Additional Feedback: Update: We still suggest the authors should compare the proposed ensemble method with more ensemble strategies, especially for those methods prepared for diversifying the features in the last few layers. So, I keep my score as before.
Summary and Contributions: This paper proposes an algorithm to induce diversity in NN framework by introducing a diversified layer; this layer is trained on top of some shared layers being trained on the output of any kind of NN architecture. The authors provide some proof on why this layer can help and it does not add much overhead to NN training. Extensive sets of experiments are also provided to show the effectiveness of this method
Strengths: - The proposed method does not add much overhead computationally. - The idea is novel, although some relevant works could extend the references. - The paper provides theoretical proof on the idea
Weaknesses: - Few extra experiments are required to make sure the improvements are explainable. (please refer to the additional feedback)
Clarity: The paper is well written.

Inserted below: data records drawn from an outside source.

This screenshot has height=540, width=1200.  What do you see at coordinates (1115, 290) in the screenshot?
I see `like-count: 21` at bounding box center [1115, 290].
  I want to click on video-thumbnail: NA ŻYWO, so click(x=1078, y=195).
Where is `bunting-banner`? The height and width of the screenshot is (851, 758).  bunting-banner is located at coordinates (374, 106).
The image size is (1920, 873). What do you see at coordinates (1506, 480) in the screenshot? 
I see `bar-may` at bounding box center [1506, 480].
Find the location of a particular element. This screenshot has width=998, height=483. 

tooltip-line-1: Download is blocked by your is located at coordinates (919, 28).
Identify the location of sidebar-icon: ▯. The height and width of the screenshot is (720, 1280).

Some extra explanation regarding hyper parameter tuning and diversified layer could help. (please refer to the additional feedback)
Relation to Prior Work: To a good extent
Additional Feedback: 1- does each module in the diversified ensemble layer consist of only one linear layer or a deep NN again? From formula 3 it looks like it is only a linear layer, if so, have the authors considered more layers and how would they argue to use one layer versus more. Also, the current loss function for diversity would still be valid in the case of “deep diversified ensemble layer”? 2- in the abstract, it is rightly argued that generalization on small datasets is challenging; however, in the experiments it is not clear if any is done particularly towards this goal. In other words, I am wondering how we can make sure the improvements presented by using DEns-NN contributes to generalization? One possible suggestion could be tracking L_d (diversity loss function) during training on both training data and some validation data; it can be insightful to see how much of error reduction is correlated/due to L_d. 3- In the same line, I am also wondering how the hyperparameters in R-Forest, XGBoost, NN are set? Are they different across different datasets? Are they set individually for each dataset via a validation set? 4- The paper is written clearly; however, it can improve by revisiting the use of notations; for example N is used for different purposes. Also, there are some typos. 5- While the proposed algorithm is novel to my best knowledge, there are certain works in literature which attempt towards the same goal. For example, in  diversity is induce in different NNs and parameters are combined by learnable weights; therefore, like this work it benefits from parameter sharing and combination weights. Or the ROVER system  in speech recognition benefits from some voting module which works similar to aggregate weight in this work. It can be helpful to extend your bibliography with this sort of references.  Cross-entropy training of DNN ensemble acoustic models for low-resource ASR  A Post-processing System to Yield Reduced Word Error Rates: Recongiser Output Voting Error Reduction(ROVER) ------------ After rebuttal: I appreciate the authors' effort in responding the comments.